I can count on the fingers of one
hand the number of times I have encountered the three surviving members of Led
Zeppelin since I left Melody Maker in
1977. I spoke to Jimmy at John Entwistle’s memorial service and at the opening
of Jim Marshall’s photo exhibition a few years ago, and had a nice chat with
John Paul at a party that followed the unveiling of Jimi Hendrix’s Blue Plaque
in Brook Street in 1997. I saw all three at a meeting in a London Hotel I
attended concerning Music Sales’ acquiring the rights to their sheet music in
2008, and this was the only time I was reacquainted with Robert, who failed to
recognise me. He began a conversation about Derby County FC and I had to point
out that I wasn’t Roy Hollingworth – a big Derby fan – but Chris Charlesworth who
once followed Leeds United. He apologised for getting us mixed up and was on
his way and I haven’t seen him since, though I did attend a concert of his at
the Kentish Town Country Club back in the nineties.
Like
most music journalists I found Robert to be the most congenial member of Led
Zeppelin during their pomp. He was happy to be interviewed at any time and
always spoke well, and unlike the others never seemed to look on the press as
potential adversaries. There was none of the distrust that I detected from
Jimmy and John Bonham (and Peter Grant), or the indifference I felt from John
Paul, who was never unfriendly but simply didn’t seem interested. No, Robert
was the acceptable face of Led Zeppelin and I came to like him a lot.
I
still do. His most recent album Lullaby
and… The Ceaseless Roar, released in September, is a joy, another step of
his long exploratory journey as his own man, and a glance at the instrumental
credits assures us that the journey is continuing apace: bendirs, djembe,
tehardant, tabal, kologo, ritti and Fulani vocals are among them. I haven’t a
clue what any of these instruments are, but I do know that they make a beautiful
noise.
These
days Robert resembles a shaggy old lion, and he seems almost embarrassed by the
image he presented in the seventies, the lecherous rock god with a suspiciously
large bulge in his jeans who promised to bestow us with every inch of his love.
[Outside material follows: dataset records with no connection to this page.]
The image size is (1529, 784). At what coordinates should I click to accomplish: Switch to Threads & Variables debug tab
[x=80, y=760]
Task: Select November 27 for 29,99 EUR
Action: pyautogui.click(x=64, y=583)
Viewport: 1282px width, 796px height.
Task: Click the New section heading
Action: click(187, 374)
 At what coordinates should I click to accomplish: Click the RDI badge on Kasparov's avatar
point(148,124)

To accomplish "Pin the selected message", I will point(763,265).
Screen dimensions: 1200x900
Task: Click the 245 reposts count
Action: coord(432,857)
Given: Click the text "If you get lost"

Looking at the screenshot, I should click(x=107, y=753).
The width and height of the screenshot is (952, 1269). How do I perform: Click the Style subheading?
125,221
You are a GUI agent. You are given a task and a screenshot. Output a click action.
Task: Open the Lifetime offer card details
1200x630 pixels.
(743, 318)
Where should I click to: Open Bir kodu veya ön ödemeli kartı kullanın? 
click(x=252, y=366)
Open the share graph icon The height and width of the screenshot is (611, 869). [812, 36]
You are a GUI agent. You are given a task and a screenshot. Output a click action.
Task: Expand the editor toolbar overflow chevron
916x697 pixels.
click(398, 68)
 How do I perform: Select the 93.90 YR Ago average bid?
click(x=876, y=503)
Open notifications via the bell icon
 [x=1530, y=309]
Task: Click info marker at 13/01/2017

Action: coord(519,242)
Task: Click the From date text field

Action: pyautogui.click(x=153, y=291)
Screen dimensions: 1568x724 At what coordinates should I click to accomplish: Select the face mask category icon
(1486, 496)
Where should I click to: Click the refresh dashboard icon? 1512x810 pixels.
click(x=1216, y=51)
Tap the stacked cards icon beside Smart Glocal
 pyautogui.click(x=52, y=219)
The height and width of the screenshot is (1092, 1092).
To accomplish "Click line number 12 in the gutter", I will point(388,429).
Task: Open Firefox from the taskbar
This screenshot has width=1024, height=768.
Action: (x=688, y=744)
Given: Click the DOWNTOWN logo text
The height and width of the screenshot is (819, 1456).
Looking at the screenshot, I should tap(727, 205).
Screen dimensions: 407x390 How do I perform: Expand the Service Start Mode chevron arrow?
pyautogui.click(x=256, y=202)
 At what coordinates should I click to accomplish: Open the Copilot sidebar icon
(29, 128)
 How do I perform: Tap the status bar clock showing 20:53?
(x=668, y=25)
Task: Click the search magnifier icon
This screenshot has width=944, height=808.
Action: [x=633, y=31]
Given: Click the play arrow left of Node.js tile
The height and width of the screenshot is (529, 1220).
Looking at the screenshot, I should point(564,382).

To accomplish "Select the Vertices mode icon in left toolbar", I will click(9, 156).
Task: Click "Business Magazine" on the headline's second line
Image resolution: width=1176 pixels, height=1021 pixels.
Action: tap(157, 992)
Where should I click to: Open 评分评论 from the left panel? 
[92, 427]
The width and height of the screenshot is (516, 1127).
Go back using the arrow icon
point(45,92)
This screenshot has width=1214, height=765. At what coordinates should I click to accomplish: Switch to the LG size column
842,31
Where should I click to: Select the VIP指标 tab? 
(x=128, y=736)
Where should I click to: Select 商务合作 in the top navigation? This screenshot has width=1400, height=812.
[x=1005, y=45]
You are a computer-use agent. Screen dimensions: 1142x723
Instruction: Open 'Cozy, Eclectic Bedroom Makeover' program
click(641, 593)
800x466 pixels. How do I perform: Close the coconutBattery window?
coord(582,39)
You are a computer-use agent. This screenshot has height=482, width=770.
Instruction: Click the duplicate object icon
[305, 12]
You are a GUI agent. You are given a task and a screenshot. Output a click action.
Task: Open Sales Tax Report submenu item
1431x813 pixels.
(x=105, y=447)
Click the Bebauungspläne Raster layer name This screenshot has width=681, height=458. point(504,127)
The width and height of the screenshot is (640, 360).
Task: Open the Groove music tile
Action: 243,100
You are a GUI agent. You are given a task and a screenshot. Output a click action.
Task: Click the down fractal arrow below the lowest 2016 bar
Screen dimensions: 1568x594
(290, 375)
Long believed to be the stumbling block as regards a Led Zeppelin reunion of any permanence, he
hasn’t quite put his past behind him but it’s far from his prime concern, as it
is for Page. The music on Lullaby…
contains only the tiniest trace of Led Zeppelin – a snatch of lyric here, a
rousing electric guitar there – which I think he does as a bit of a tease. For
the most part, though, it’s an adventurous and unpredictable mix of folk rock,
mostly self-penned and mostly easy on the ear yet never
bland.
Folk
rock is perhaps too loose a term. Robert has long been a supporter of, and collaborator with, the Afro Celt Sound System and, like Peter Gabriel whose Box Studio near Bath was where this album was recorded, is clearly drawn to music of the Third World. The unusual instrumentation gives many of the
songs an African feel, and Robert's voice has a breathy, tranquil quality that flips between soothing and haunting. Two songs have a confessional feel: in ‘A Stolen Kiss’, a deep and stately
piano ballad, and ‘House Of Love’, a lovely rolling pop song with prominent
bass, we are given to assume that he is writing about the break up of his relationship with the
country singer Patti Austin with whom he made a home in Texas for a while before returning
to the UK sadder but wiser. The most impressive piece is ‘Embrace Another Fall’
with an ominous texture and rhythmic African drums controlling the tempo until
the song breaks out with arena-style rock guitar before closing with a verse from an old Welsh folk song, ‘Marwnad
yr Ehedydd’, sung by guest vocalist Julie Murphy in the language of the land of
our fathers. It’s very impressive.
Elsewhere
Robert continues the Led Zeppelin tradition of unearthing old blues by
rearranging Leadbelly’s ‘Poor Howard’ as a bluegrass romp with pizzicato banjo
that brings to mind a square-dance in the saloon of a 19th
century mid-western town, and while opener ‘Little Maggie’ has echoes of the
same, there’s something far more portentous in its electronic backdrop, a touch
of Kraftwerk I thought, and mournful violin.
It
would be remiss of me not to mention that, by and large, the textures of Lullaby… are not dissimilar to Raising Sand, the superb Grammy Award
winning record that Robert made with Alison Krauss in 2007. It’s more
adventurous, for sure, but if you liked that and want to accompany the golden voiced Plant on his restless quest to bury the past, you’ll like this, probably all the more so.